Tiene más peso un versículo de La Biblia que un cura pedófilo frente a un tribunal. Pocas luces hay entre las catedrales, todo es sencillo. Los que habitan templos y seminarios debieran vivir una vida sexual plena, sin prejuicios. El agua del mar no se hará más salada si un cura reconoce que viviendo su homosexualidad es feliz.

Están, por ejemplo, los Legionarios de Cristo, que es una congregación fundada por un sacerdote acusado de abusos sexuales, Marcial Maciel, que instala colegios con internados para niños. Un Maciel, a quien Juan Pablo II condecoró y protegió sabiendo todos sus delitos, extremadamente documentados.

Sacerdotes y autoridades de sotanas naftalinosas han aparecido ante la opinión pública los últimos años en todo el mundo como una fila interminable de pecadores en nombre de Dios.

Karadima es el mejor ejemplo de la forma despreciativa en el proceder de las máximas autoridades de la iglesia. Negarlo todo como si de un político corrupto se tratara.

Lentos son sus procesos en los tribunales canónicos, con esa pausa que dicta sentencia a la medida de sus pecadores. Con penas que constituyen un acto violento a los que se ponen triste en Semana Santa. La oración dicen ellos, es la forma de sanarse del pecado. Y para otros asuntos, bueno, para eso se pone y está la otra mejilla.

Poco aporte a la civilización han marcado en el curso de los siglos, Chile no está excluido, más bien lo que han dejado es negar tanta evidencia de tantos asuntos de profunda criminalidad.

Es el hombre con su espíritu libre quien se da la tarea de saber más. De buscar la luz real, medible y palpable, no ser presa fácil y entregar sus conocimientos a los dogmas, a la estrechez con que la Iglesia mira al mundo. Embaucadores, para mí, amenazando de infierno el paso por la tierra de los hombres, asustándolos con el fuego eterno.

Ezzati es un cura clasista, sostenedor de la fe que práctica la derecha, esa rancia enemiga de los derechos de las mujeres.

Ezzati puso su palabra y ganó. Allí quedaron algunos laicos mirando cómo se imponía la intolerancia y los intereses de una iglesia que es reflejo de un país dividido en clases sociales.
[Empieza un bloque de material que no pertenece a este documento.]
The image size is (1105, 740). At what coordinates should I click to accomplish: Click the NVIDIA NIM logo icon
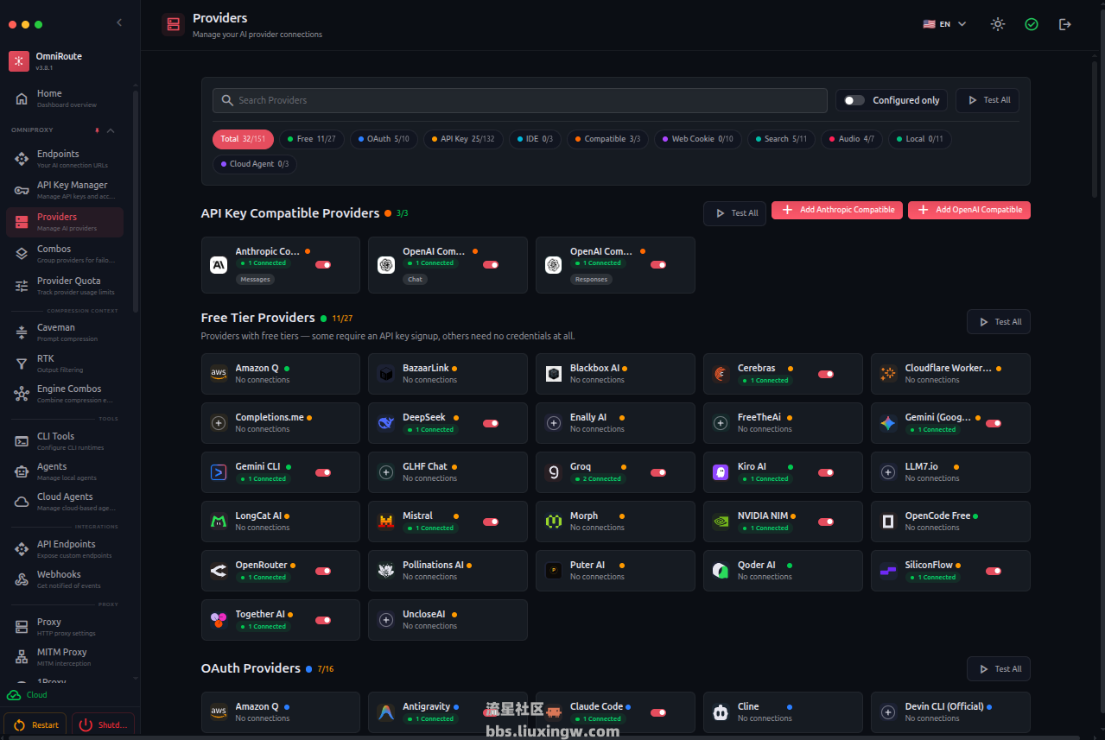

En los tribunales de justicia para los humanos, hay muchas causas donde la Iglesia católica debe responder, especialmente por su concomitancia y su silencio cómplice. No se han conocido boletas y facturas ideológicamente falsas aún que tengan origen en el púlpito.

Y para que la memoria no se olvide, entre las andanzas del Nuncio Apostólico Angelo Sodano hace ya bastantes años, fue haber logrado que Juan Pablo II apareciera en un balcón de La Moneda, justamente con Pinochet.